Главное же что, видимо, производит на него впечатление – это фанатическая убежденность, которая исходит от Жанны, ее искренняя уверенность, что именно ей предназначено осуществить это объединение, тихий медленный голос, воспринимаемый, тем не менее, как под гипнозом. Голос прошибает даже его сугубо профессиональную сдержанность. Трудно сказать, какую роль здесь играет так называемое «прикосновение Иисуса», способность Жанны будить все лучшее, что есть в человеке, обращаться напрямую к душе, минуя предохраняющее сознание; Кармазанов и сам мог разглядеть в зерне будущее растение, бывают в жизни минуты, когда вдруг становишься ясновидящим. «Так судьба стучится в дверь», – начертано на партитуре Пятой симфонии Людвига ван Бетховена. «В этот день я прозрел всю свою жизнь», – пишет молодой, еще восторженный Арреотти. Так или иначе, но Жанна, видимо, производит на него впечатление. И хотя мы никогда уже не узнаем подробностей того вечернего разговора: оба его участника, не скажу, что мертвы, но – прекратили свое земное существование, подробности, вероятно, особого значения не имеют. Здесь для нас важно совсем другое. Важно то, что когда «жигули», покрытые грязью, тормозят у входа в метро, решение уже принято, Кармазанов увидел все, что хотел, и услышал за простыми словами такое, чего, вероятно, не смог бы услышать никто другой.

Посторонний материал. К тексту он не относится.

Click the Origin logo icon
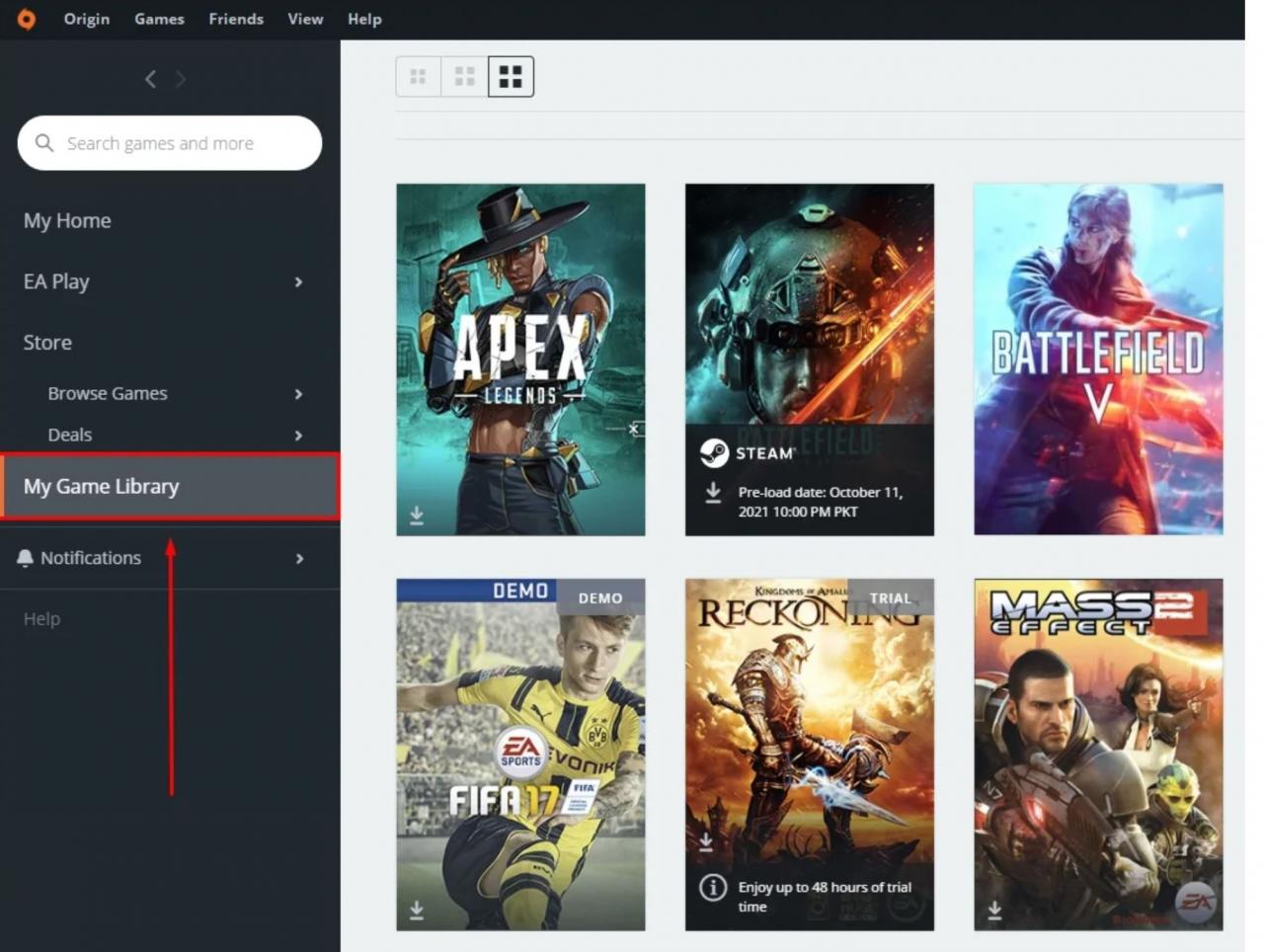The height and width of the screenshot is (952, 1264). click(27, 19)
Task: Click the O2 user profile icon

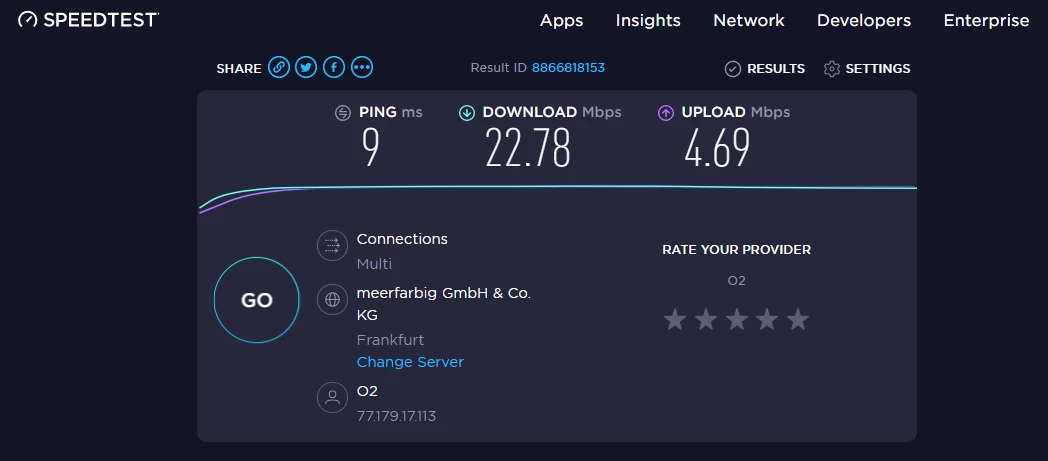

Разумеется, он пока не говорит Жанне ничего определенного; он достаточно опытен и знает цену неосторожного обещания. Он, по-видимому, вообще не хочет чем-либо себя связывать. Он – весьма характерный штрих – даже не удосуживается подвезти Жанну обратно, хотя время довольно позднее и ей придется идти одной сквозь мокрые новостройки. Он лишь сухо прощается и говорит, что позвонит ей через какое-то время. Лицо его холодно, глаза – будто из расплавленного антрацита. Он закуривает и стряхивает пепел на приборную доску. Может быть, дым в этот момент кажется ему знаменательно горьким. Потому что решение уже все-таки принято, стрелка на глухом разъезде истории переведена, отныне он тоже, что бы ни делал, будет воспринимать тикающий ход судьбы, жизнь его с этой секунды определена, дорога избрана, и уже ничего изменить нельзя.